Abstract
Background: The diagnosis and cure rate of gastroesophageal reflux disease (GERD) is low, and its pathogenesis remains unclear.
Aims: In this study, we aimed to construct the competing endogenous RNA (ceRNA) of GERD by bioinformatics and explore the potential therapeutic drugs for GERD.
Methods: The differentially expressed genes (DEGs) were got by limma package and visualized by ggplot2 and pheatmap package in R version 4.1.3 from the GSE63401 gene microarray data. The protein- protein interaction (PPI) network was constructed by the STRING database. The hub genes and subnetwork modules were obtained by Cytoscape software. The microRNA and lncRNA were predicted by the miRTarBase and miRNet databases to construct the ceRNA network. Potential drugs targeting DEGs were screened by the CMAP database.
Results: In this study, a total of 571 GEDs were obtained, including 462 up-regulated genes and 109 down-regulated genes, which mainly participated in the leukocyte migration process and the cytokinecytokine receptor interaction pathway.
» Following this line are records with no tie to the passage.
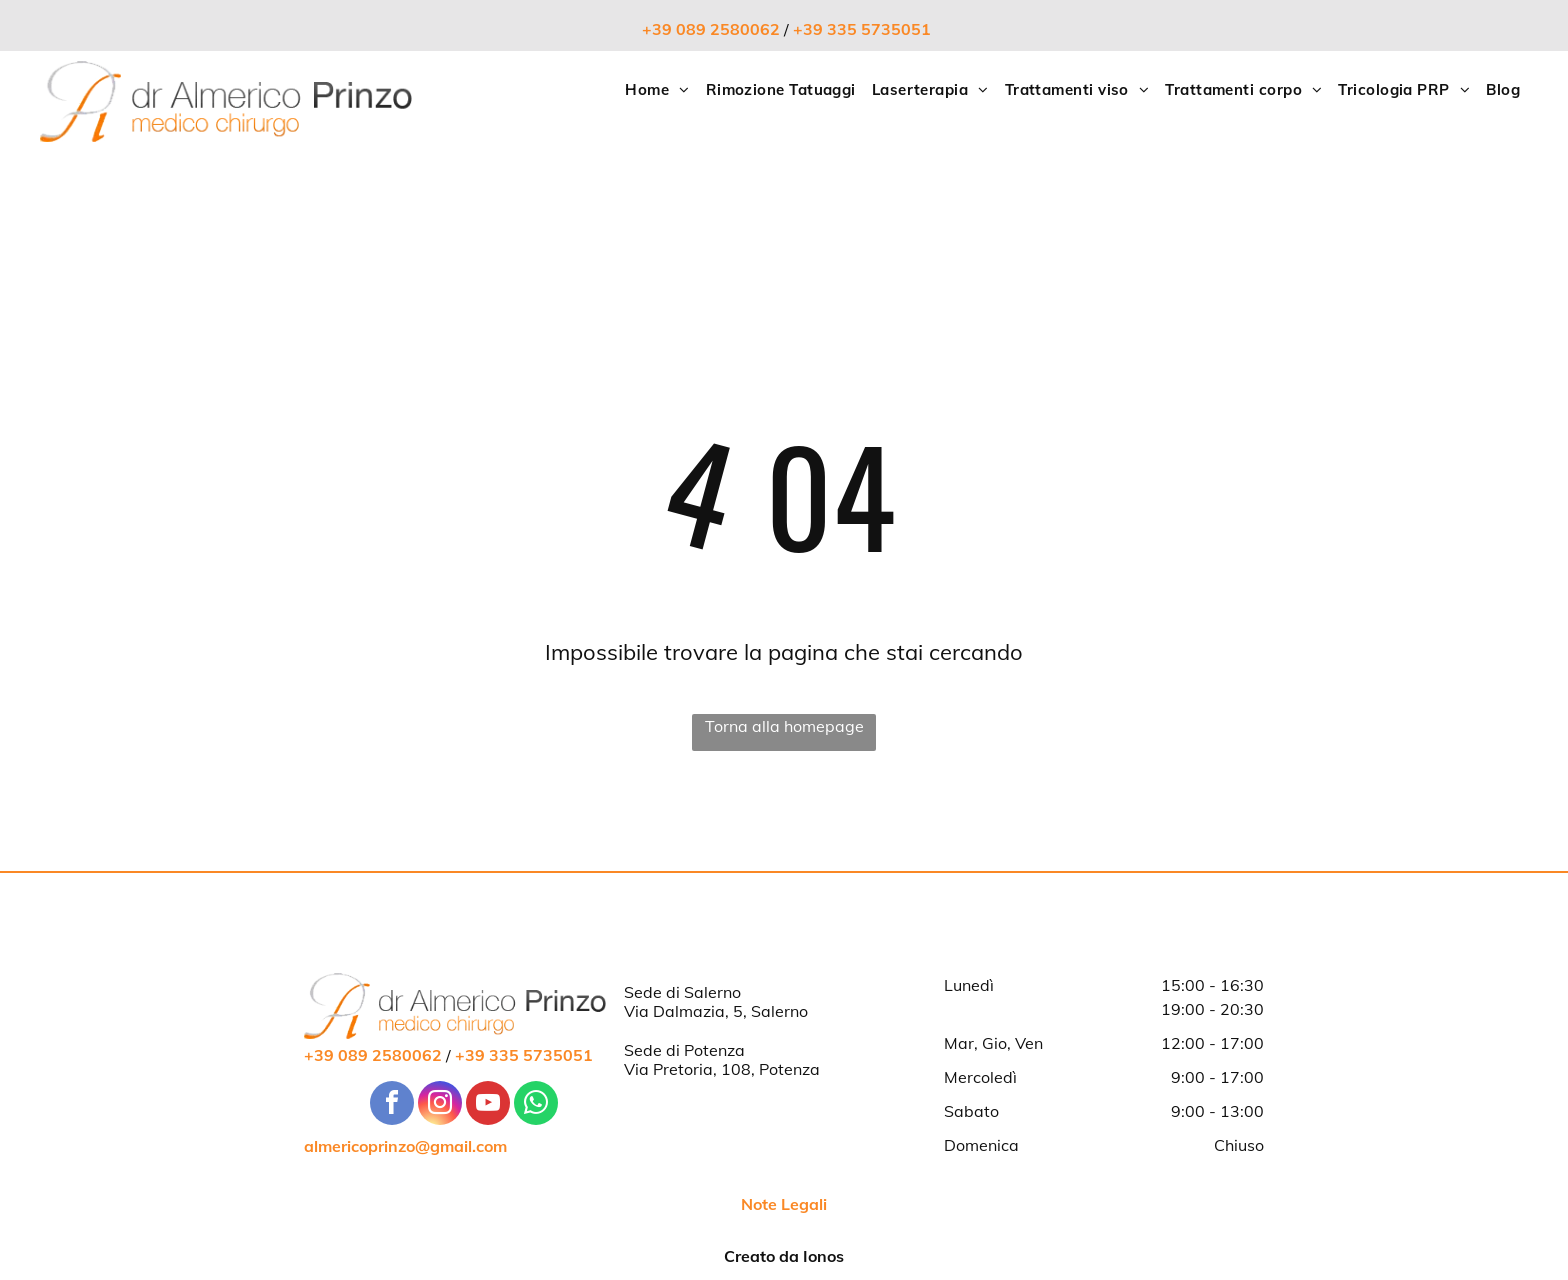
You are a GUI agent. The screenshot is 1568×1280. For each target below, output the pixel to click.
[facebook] (392, 1105)
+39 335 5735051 (862, 29)
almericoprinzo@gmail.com (405, 1146)
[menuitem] (657, 90)
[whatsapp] (536, 1105)
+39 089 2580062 (711, 29)
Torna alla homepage (784, 726)
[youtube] (488, 1105)
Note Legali (784, 1204)
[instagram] (440, 1105)
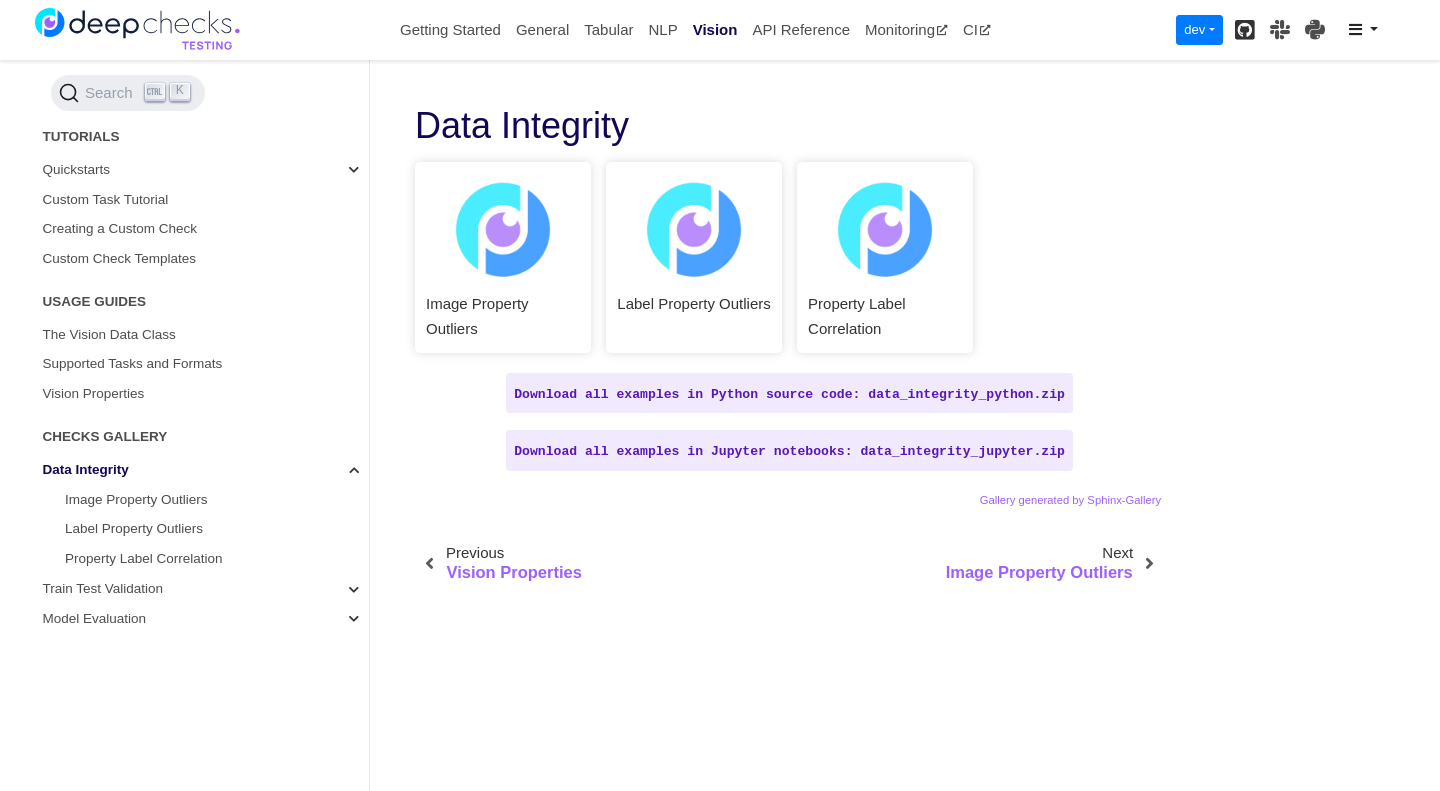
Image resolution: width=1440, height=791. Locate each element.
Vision (715, 29)
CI (977, 29)
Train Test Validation (103, 588)
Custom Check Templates (120, 258)
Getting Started (450, 29)
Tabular (608, 29)
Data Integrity (86, 469)
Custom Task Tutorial (106, 199)
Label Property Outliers (134, 528)
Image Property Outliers (136, 499)
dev (1194, 29)
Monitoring (906, 29)
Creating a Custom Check (120, 228)
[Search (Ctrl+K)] (128, 93)
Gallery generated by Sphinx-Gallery (1070, 500)
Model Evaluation (95, 618)
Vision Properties (94, 393)
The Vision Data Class (109, 334)
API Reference (801, 29)
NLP (662, 29)
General (542, 29)
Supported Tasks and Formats (133, 363)
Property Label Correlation (144, 558)
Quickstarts (77, 169)
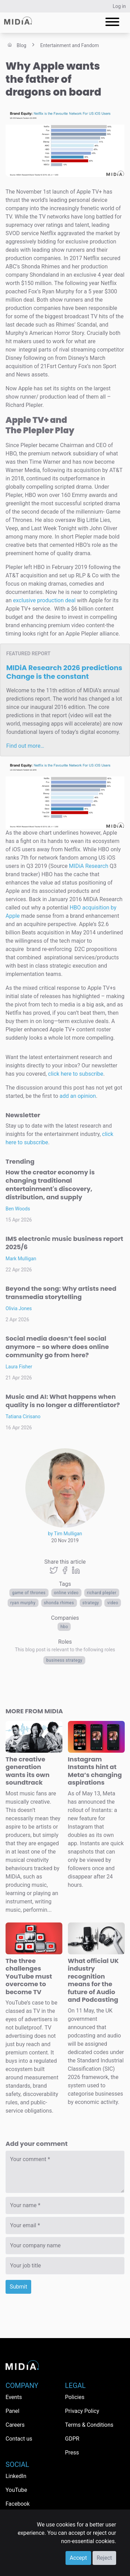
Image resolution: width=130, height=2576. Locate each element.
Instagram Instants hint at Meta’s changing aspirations (95, 1771)
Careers (15, 2425)
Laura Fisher (19, 1366)
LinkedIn (16, 2476)
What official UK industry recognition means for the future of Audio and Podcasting (93, 1980)
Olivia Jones (19, 1308)
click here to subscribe (75, 1074)
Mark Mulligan (21, 1258)
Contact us (19, 2438)
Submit (18, 2286)
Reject (104, 2558)
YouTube (16, 2490)
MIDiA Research (88, 866)
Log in (119, 6)
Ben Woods (18, 1208)
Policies (75, 2397)
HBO (64, 1626)
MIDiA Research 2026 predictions (64, 672)
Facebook (17, 2504)
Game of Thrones (29, 1592)
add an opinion (78, 1096)
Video (112, 1602)
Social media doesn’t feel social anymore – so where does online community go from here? (57, 1346)
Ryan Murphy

Seventeen miRNAs and three key lncRNAs involved in regulating hub genes were screened through miRTarBase and miRNet databases. Finally, nine ceRNA networks were obtained, including TTN-AS1/NEAT1/XIST - miR-139-5p - CXCR4 axis, TTNAS1/ NEAT1/XIST - miR-185-5p - IL1B axis and TTN-AS1/NEAT1/XIST - miR-495-3p - LYN axis. In addition, five potential drugs (Pimavanserin, BMS-182874, CL-218872, Losartan, and Laropiprant) for GERD were obtained through the CMAP database.
Conclusion: We constructed nine GERD-related ceRNA networks and screened five potential therapeutic drugs for GERD, providing a theoretical basis for further research on the pathogenesis of GERD.